Sue Morgan completed a doctorate in German philosophy and worked in the city as a corporate tax lawyer before being forced to retire in 1998 because of a diagnosis of schizo-affective disorder. It was during time spent in hospitals that she began working visually and since that time has gained a first class degree at Camberwell in 2008, was a finalist in the DLA Piper Art Award 2009, and in 2010 had a solo show in Mayfair, represented by Sarah Myerscough Fine Art.
“Lacking the ability to withdraw consent to being born without the requisite instruction manual, Sue Morgan has attempted to exist on this planet & not elsewhere for many rotations of the earth around the hot thing. For this project fictional entities have been invented who are ridiculously tiny, immortal & whose default mental state is one of happiness. These animal stones grow in size in direct proportion to the happiness quotient on this planet. So they might be bigger elsewhere, but certainly not here, atm.” – Sue Morgan
Materials sit at the core of Daisy Young’s creative practice. She uses clay, fabric, weave and stitch in combination to create large abstract objects. She is interested in sustainability and what happens to her art objects after they have fulfilled their purpose. She uses materials that either have an endless life cycle, like clay which can be reclaimed or fabric which can be repurposed and reused.
Daisy’s inspiration often comes from nature. In developing her work for ‘Elsewhere’, Daisy will look for inspiration within the grounds to find new motifs, colour pallets and textures. She will explore these new discoveries by using fabric, weave and stitch to create a series of colourful kites to signify memories of childhood, open spaces and play.
Hoagy Houghton is a visual artist living in South Norwood. Whilst predominantly a printmaker, Hoagy’s work draws on a number of disciplines and mediums to fit a concept or idea. “The one constant in my work is humour, which I use as a tool for transforming difficult subject matter.

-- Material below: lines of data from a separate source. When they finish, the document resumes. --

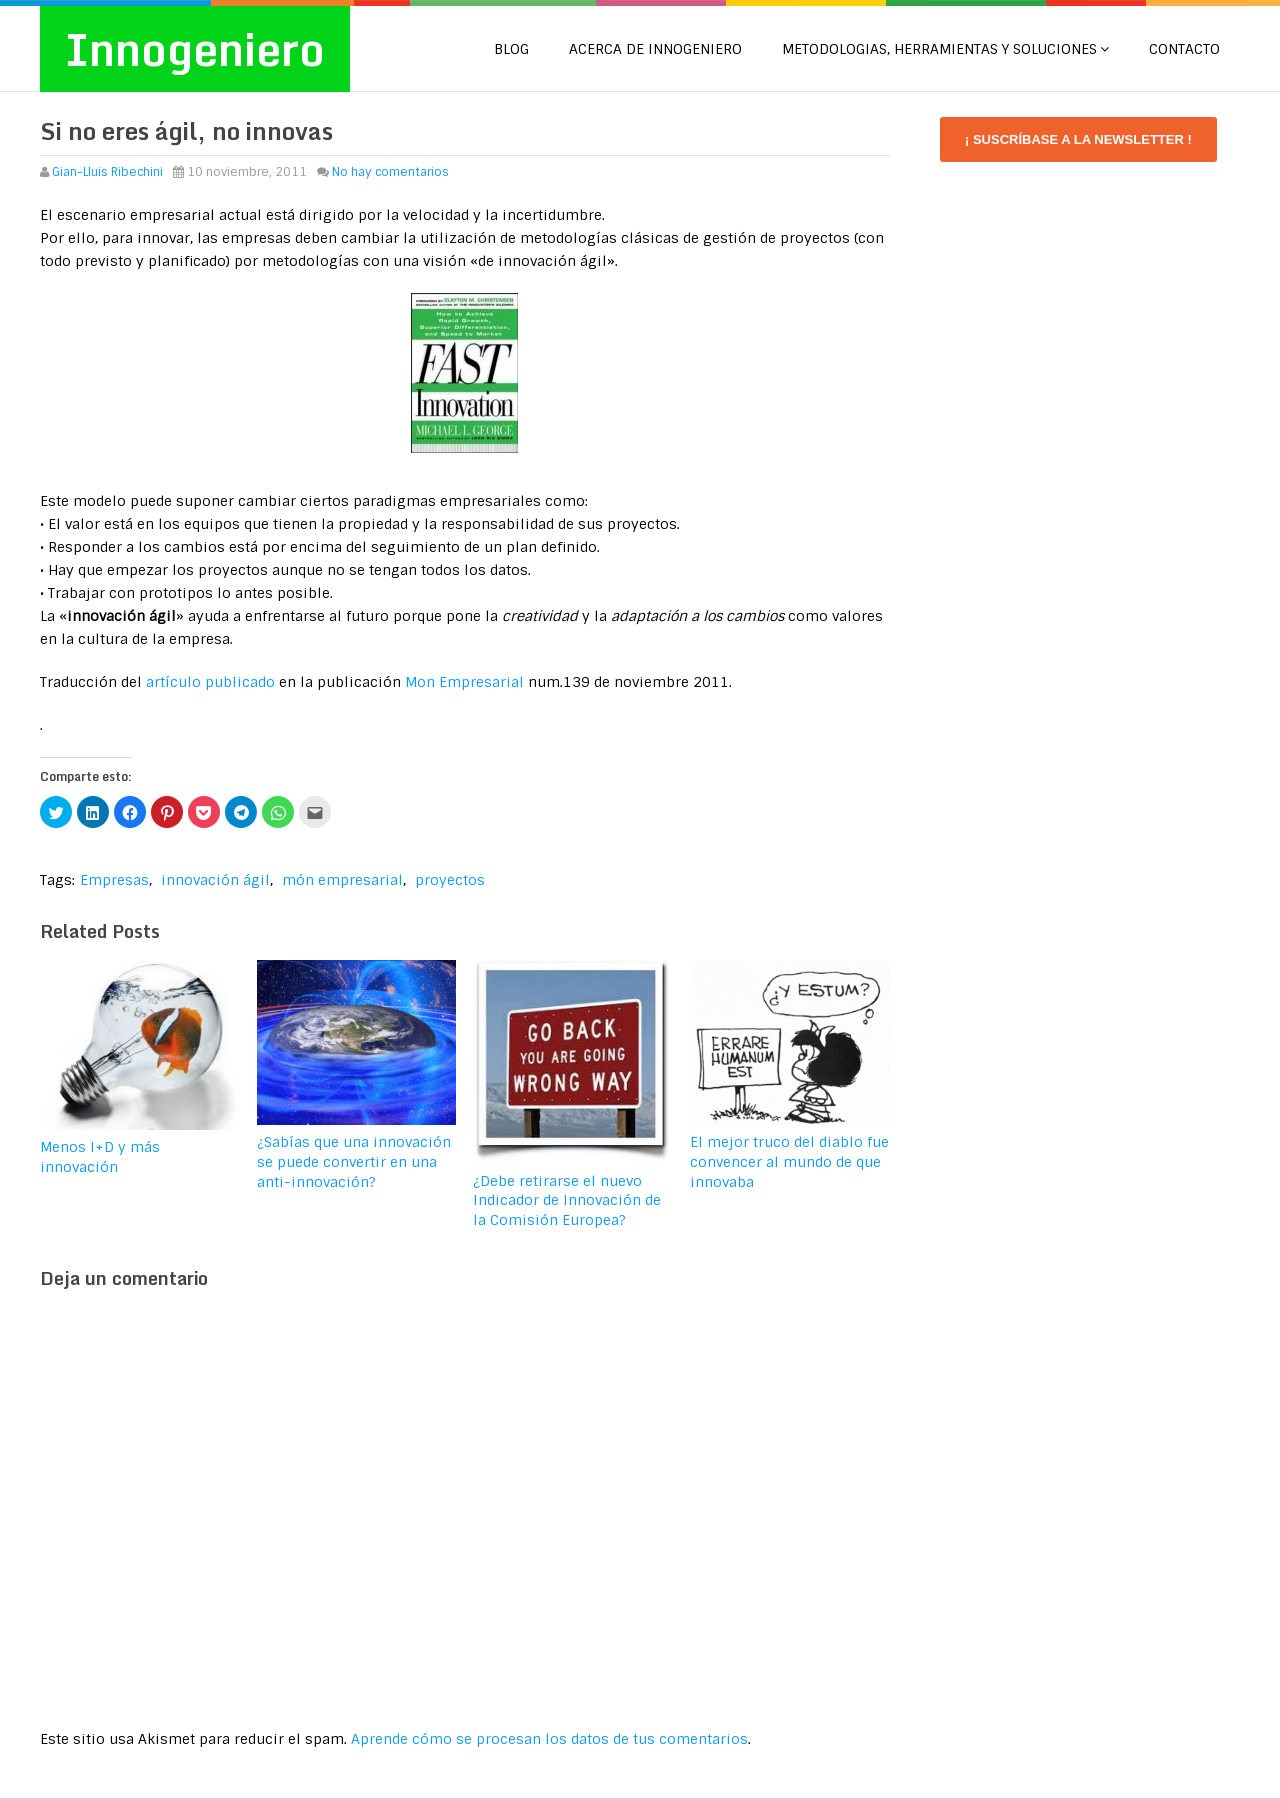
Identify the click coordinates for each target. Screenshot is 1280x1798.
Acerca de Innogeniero (655, 49)
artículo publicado (210, 682)
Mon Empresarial (464, 682)
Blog (511, 49)
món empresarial (342, 880)
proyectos (450, 880)
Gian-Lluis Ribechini (107, 172)
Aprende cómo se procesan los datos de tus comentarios (549, 1739)
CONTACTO (1184, 49)
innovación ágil (215, 880)
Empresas (114, 880)
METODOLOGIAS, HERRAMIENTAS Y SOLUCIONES (939, 49)
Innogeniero (195, 49)
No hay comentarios (390, 172)
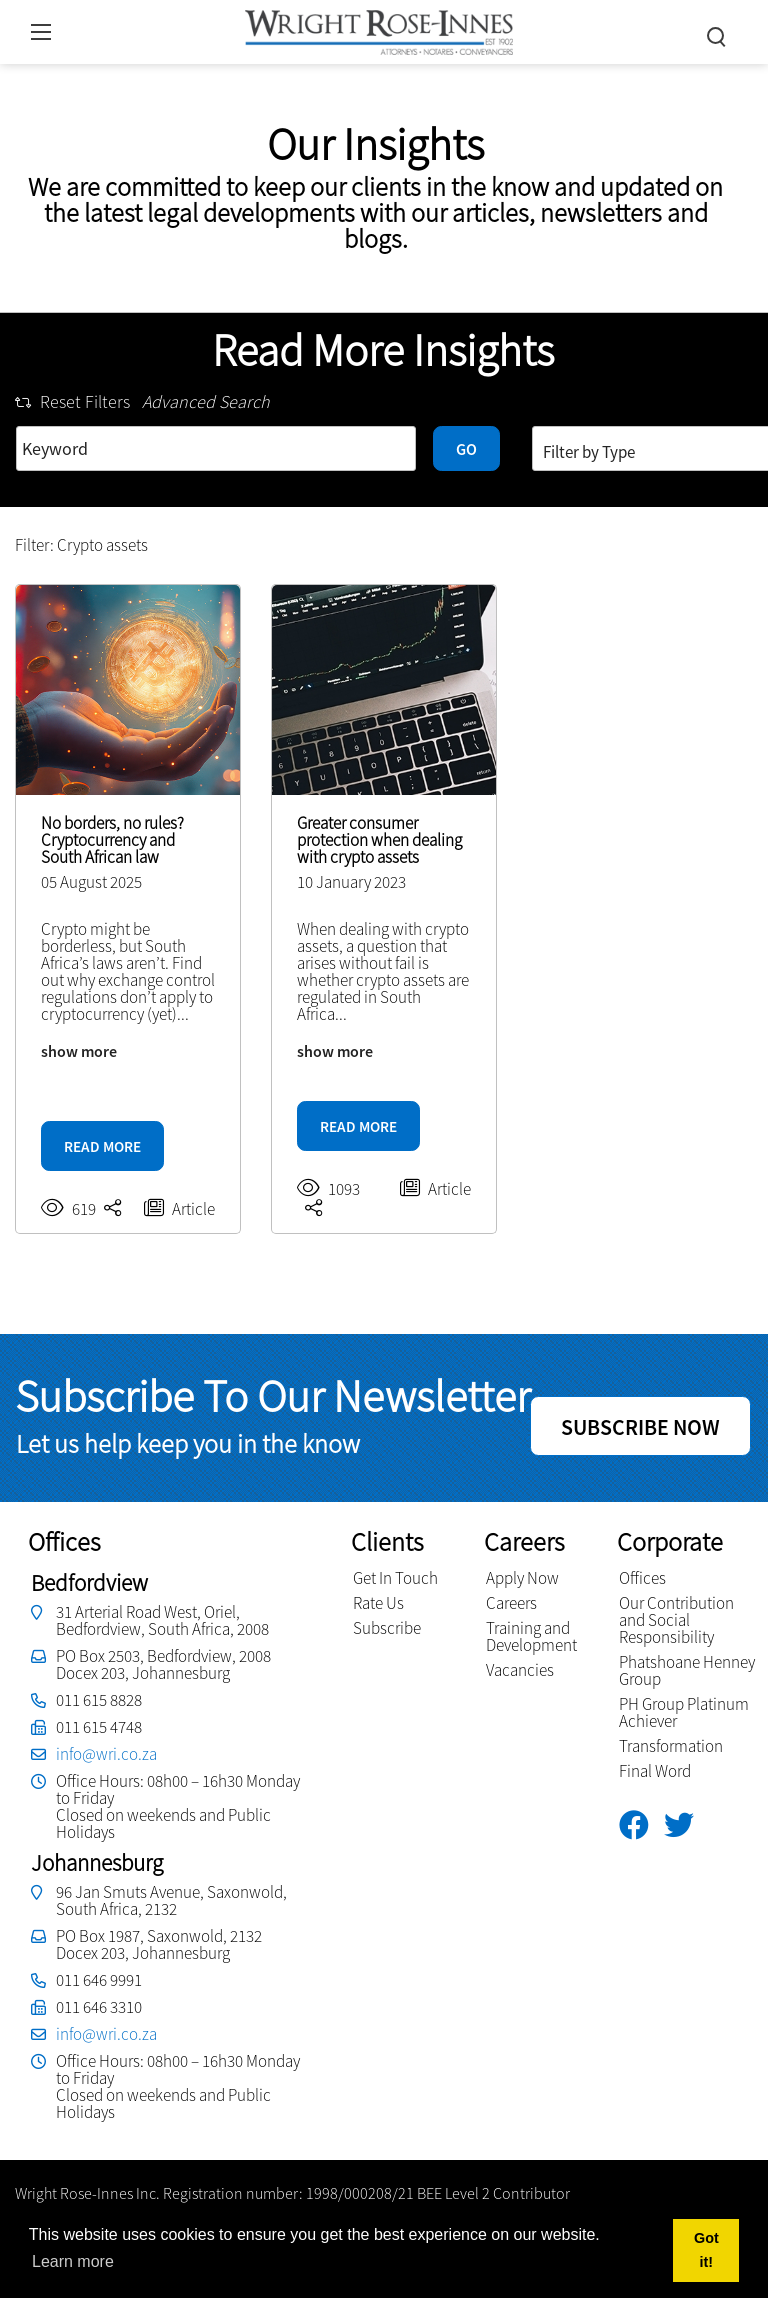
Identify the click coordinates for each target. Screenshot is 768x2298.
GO (466, 449)
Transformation (671, 1746)
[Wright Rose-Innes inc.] (379, 29)
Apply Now (522, 1578)
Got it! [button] (706, 2250)
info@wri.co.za (106, 1754)
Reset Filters (72, 401)
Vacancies (520, 1670)
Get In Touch (395, 1578)
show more (79, 1051)
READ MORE (102, 1146)
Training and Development (531, 1636)
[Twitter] (686, 1825)
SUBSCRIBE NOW (640, 1427)
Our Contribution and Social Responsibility (676, 1620)
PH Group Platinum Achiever (684, 1712)
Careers (511, 1603)
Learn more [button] (73, 2261)
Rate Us (378, 1603)
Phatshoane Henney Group (687, 1670)
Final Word (655, 1771)
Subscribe (387, 1628)
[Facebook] (641, 1825)
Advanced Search (206, 401)
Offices (642, 1578)
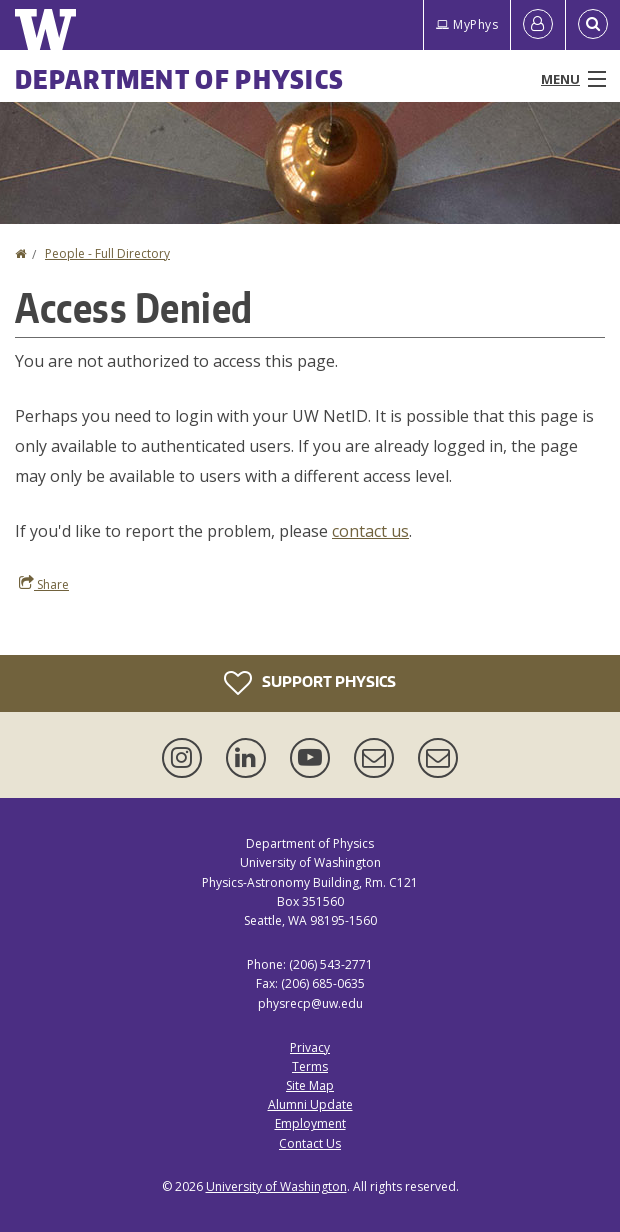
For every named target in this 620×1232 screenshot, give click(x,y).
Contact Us (310, 1143)
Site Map (310, 1085)
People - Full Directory (107, 253)
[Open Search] (593, 25)
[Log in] (538, 25)
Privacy (310, 1047)
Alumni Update (310, 1104)
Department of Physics (179, 79)
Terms (310, 1066)
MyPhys (467, 24)
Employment (310, 1123)
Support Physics (310, 683)
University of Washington (276, 1186)
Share (44, 584)
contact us (370, 531)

Focusing on social issues such as mental health, living with loss and anxieties around our changing climate, I meld personal experiences with melancholy and humour to create my own visual language.”
Hoagy’s artwork for the exhibition will celebrate an overlooked member of our cities – the everyday plants that can grow amongst the toughest of urban environments – through cracks in the pavement and from compacted soil, these are the plants that we like to call ‘weeds’. There is an interesting comparison to be drawn with how these plants and the people who live around them will find their own way to engage with and use public spaces.
Pear Nuallak’s interdisciplinary practice looks at the relationship between the body and the land, bringing forth shared memories so they are alive with and open to connection.
Handmade textile sculpture, drawing, collage, soundwork, and writing are tools they use to unearth these histories, often working with a mix of found objects, foraged pigments, and natural materials in response to specific sites.
Pear’s work to date is “an archive that opens under my hands, from the history of enclosure bred into the softness of wool to centuries-old drain covers that evidence Croydon’s formation through delivering health and public infrastructure.”
This exhibition is “an opportunity to connect with Bethlem through a playful, associative way of thinking and making. I am interested in responding to the site and using my various skills to create multi-sensory work (e.g. touchable surfaces, audio and written descriptions) that can truly engage everyone.”